Scripts for setting up a BitTorrent network for measurements on Peerflix.
With this experiment, we want to measure the performance of Peerflix. Peerflix is an application for streaming movies from BitTorrent and is being used by (some versions of) PopcornTime. We want to measure the relationship between the number of available nodes and the performance of Peerflix.
The experiment is executed for the course Measuring and Simulating the Internet (MASTI) of the TU Delft. The team consists of Erik Lemmens, Rendong Liu, Pim Veldhuisen, Johnny Verhoeff and Rick Wieman.
This repository contains scripts for launching a Vagrant environment. However, we want to run the actual experiment on PlanetLab (for a more realistic setup in terms of global distribution and network delays).
The scripts in the provision
folder should always be run on the corresponding node(s) first. The Tracker requires a webserver setup and requires no further interaction after provisioning. For seeders and peerflixers, the provisioning scripts only do some installation work. Note that it can do no harm to run provisioning scripts on already provisioned systems.
The measurements
folder contains shell scripts that execute a certain measurement.

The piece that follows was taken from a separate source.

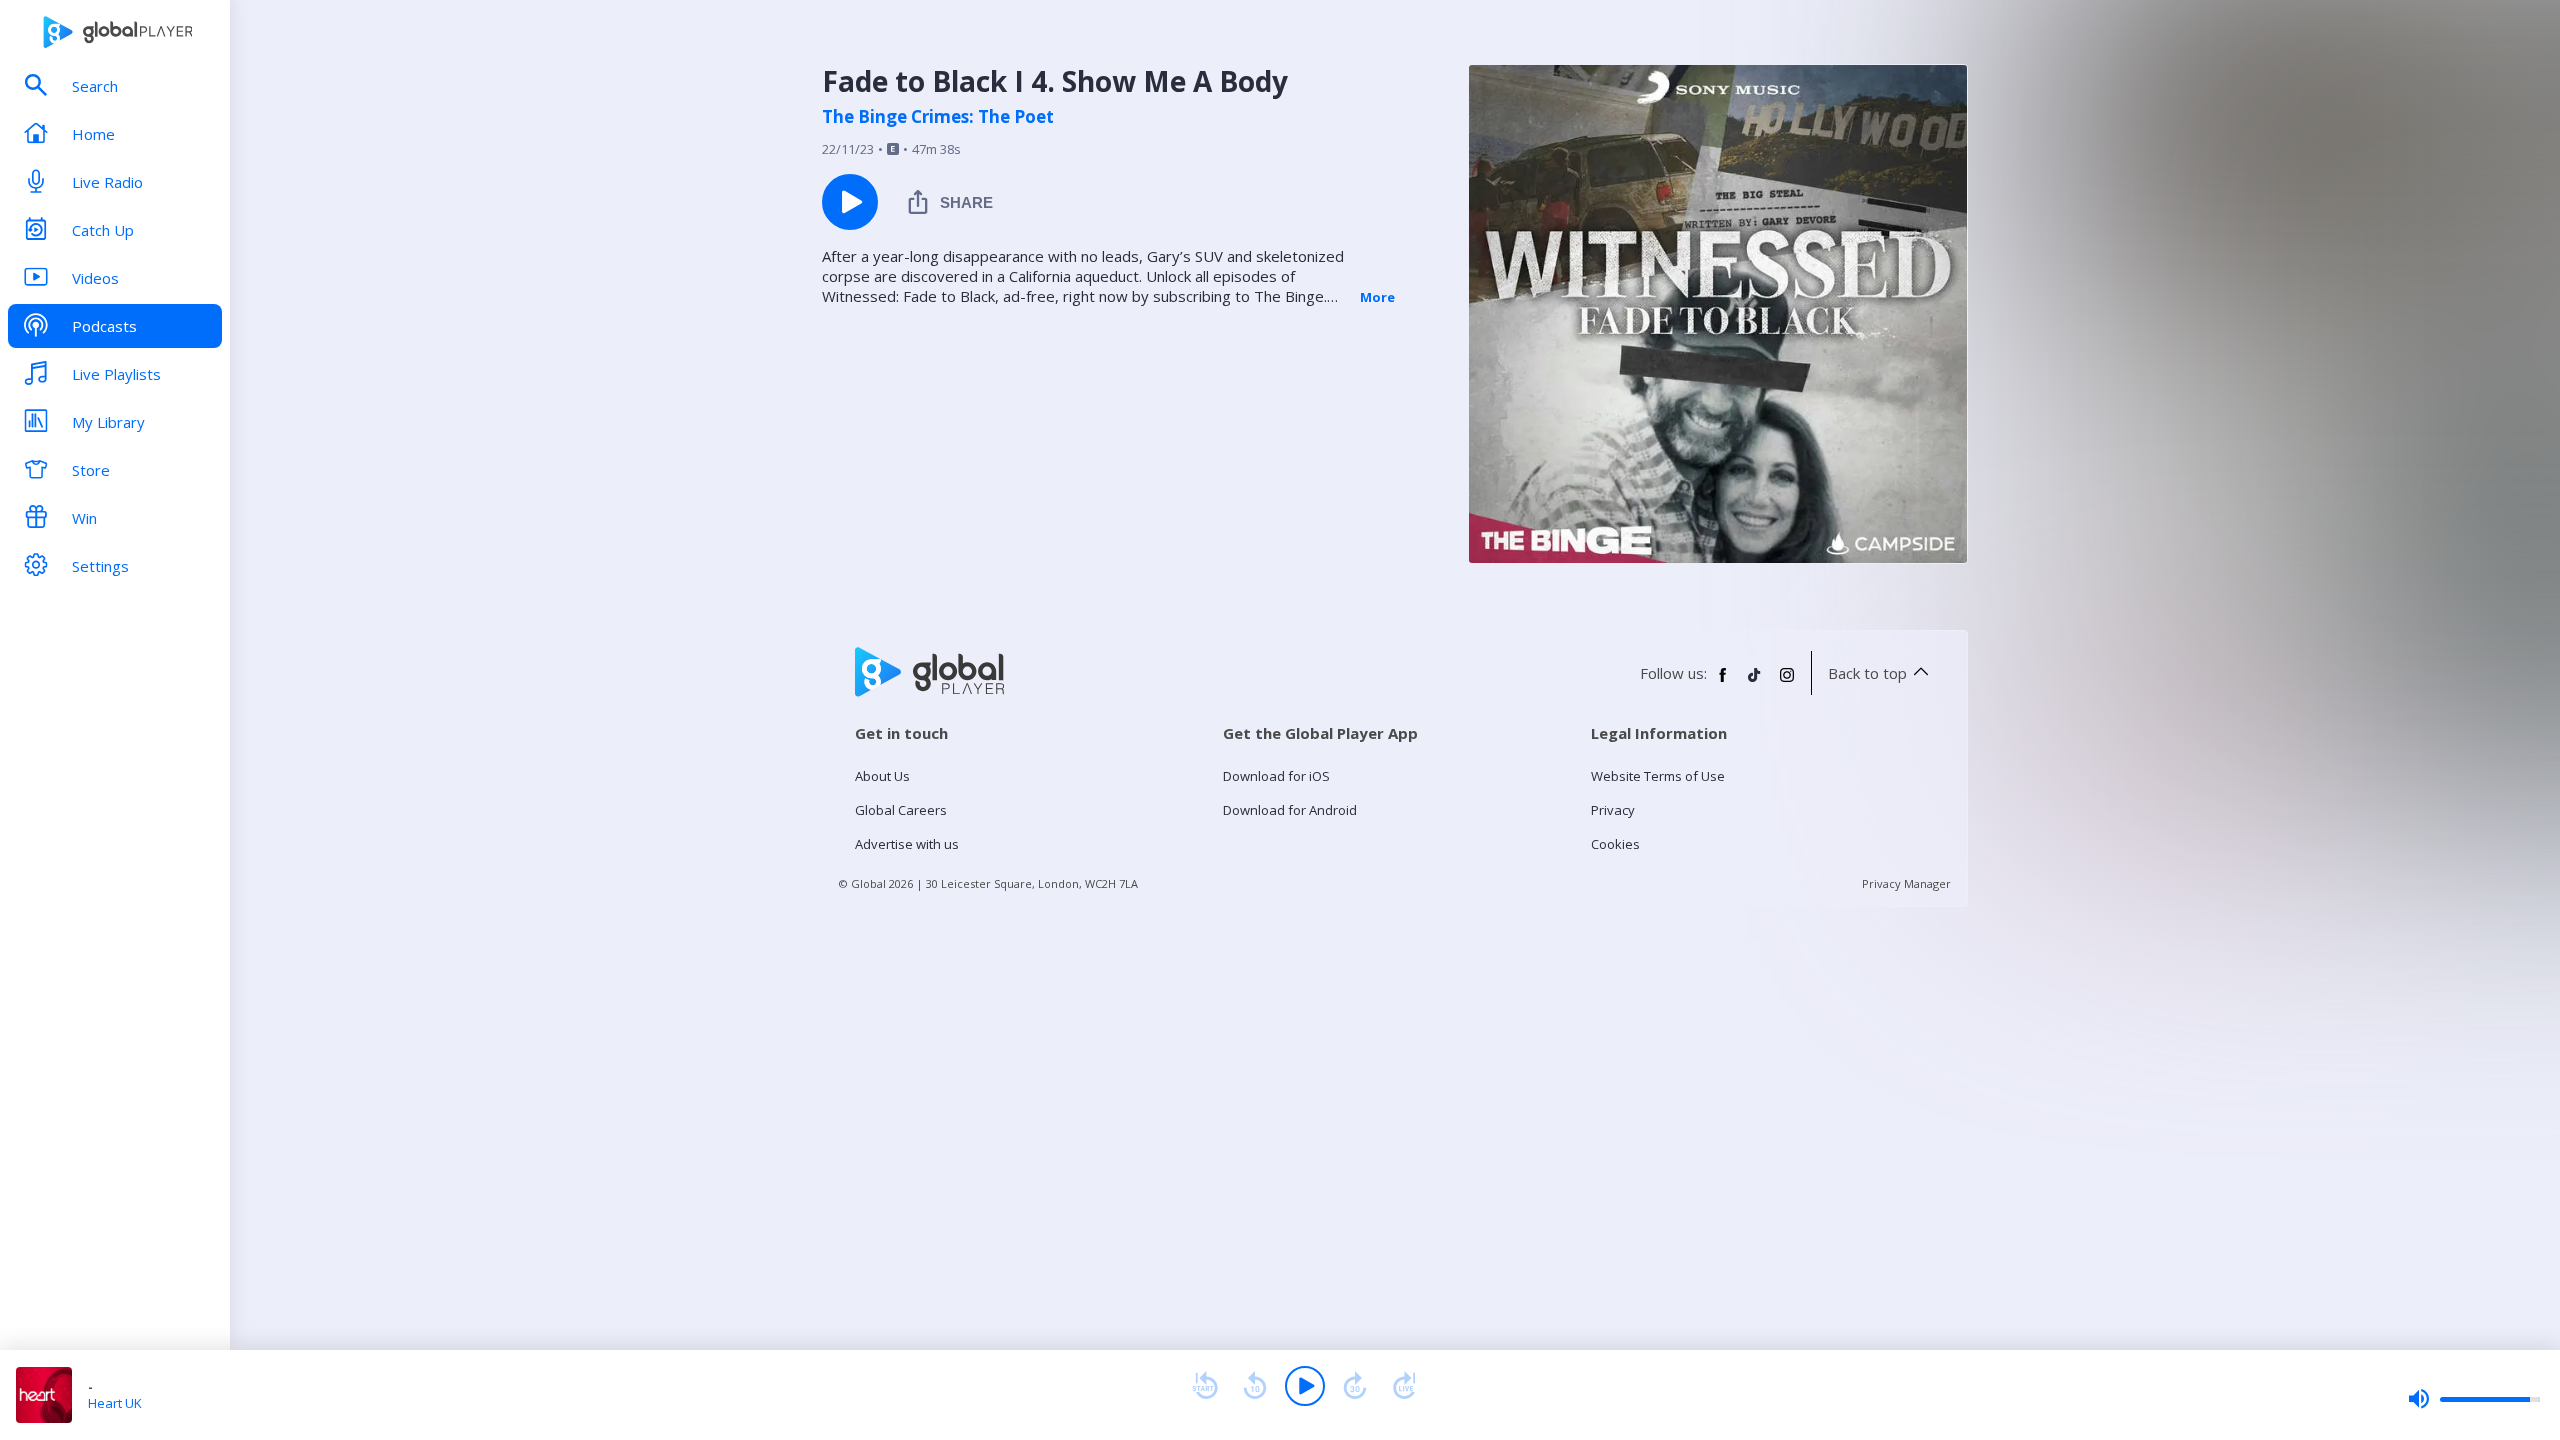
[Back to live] (1405, 1386)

For now, those are starting delay and skipping delay.
By mimicking a VLC call to peerflix, we can easily determine the delay for getting a certain part of the movie. If we take a realistic buffer size as the total size of the requested part, this should give a good impression how long it would take before (for example VLC) would continue playing.
For the Vagrant environment, start.sh
contains all code to initiate the seeder(s) and peerflix(ers). It boils down to deploying the torrent(s) to the seeder(s) and launching peerflix with the torrent(s) on the peerflixers. Afterwards, it executes the measurements on the Peerflix nodes.